Definers Corp., the Republican public affairs firm, has decided to forgo its media monitoring contract with @EPA. Here's the statement from @PounderFile. More to come in @EENewsUpdates pic.twitter.com/rz4ElnzTn2
— Kevin Bogardus (@KevinBogardus) December 19, 2017
Two Democratic senators, Sheldon Whitehouse of Rhode Island and Kamala Harris of California, called on Tuesday for EPA Administrator Scott Pruitt to end the agency’s contract with Definers Corp., a Republican media-tracking and opposition-research firm.
In a letter to Pruitt, the senators raise a slew of concerns about the Environmental Protection Agency’s decision to hire Definers on a no-bid basis, as first reported last week by Mother Jones.

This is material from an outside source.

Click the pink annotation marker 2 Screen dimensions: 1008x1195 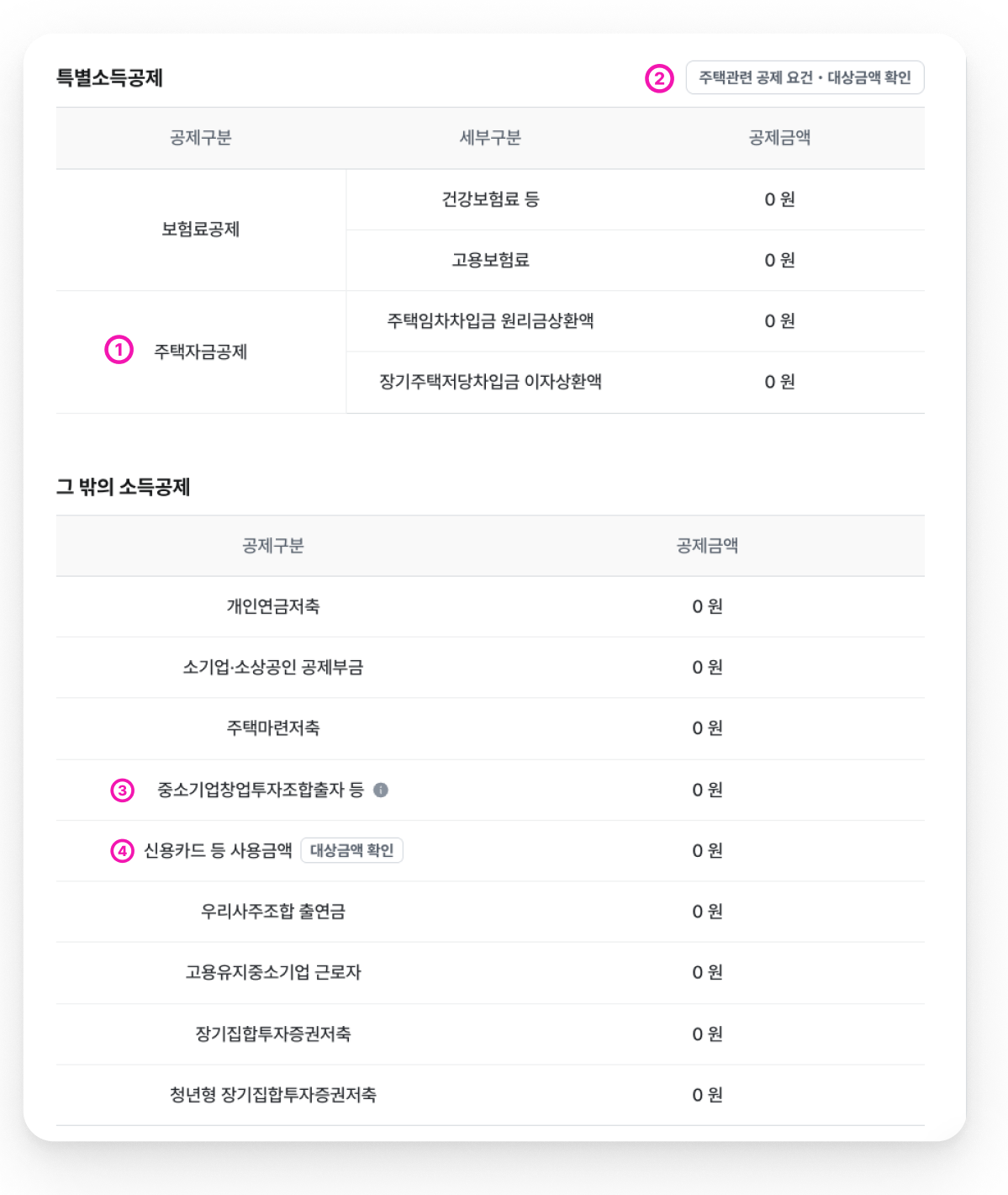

Whitehouse and Harris highlight Definers’ extremely close ties to a prominent GOP opposition research outfit, the fossil fuel money that has flowed into Definers and its partner organizations, and public-records requests made by a Definers executive seeking the emails of EPA employees that may have spoken out about the agency’s direction under Trump. The EPA employees have said they viewed the requests as attempts to intimidate or bully them into silence.
“EPA’s contract with Definers risks further politicizing the agency and is another instance of EPA under your tenure becoming captured by the industry it regulates,” Whitehouse and Harris write. “At a minimum, it presents an appearance of impropriety to which you as Administrator should never be a party. For the reasons that follow, you should terminate this contract immediately.”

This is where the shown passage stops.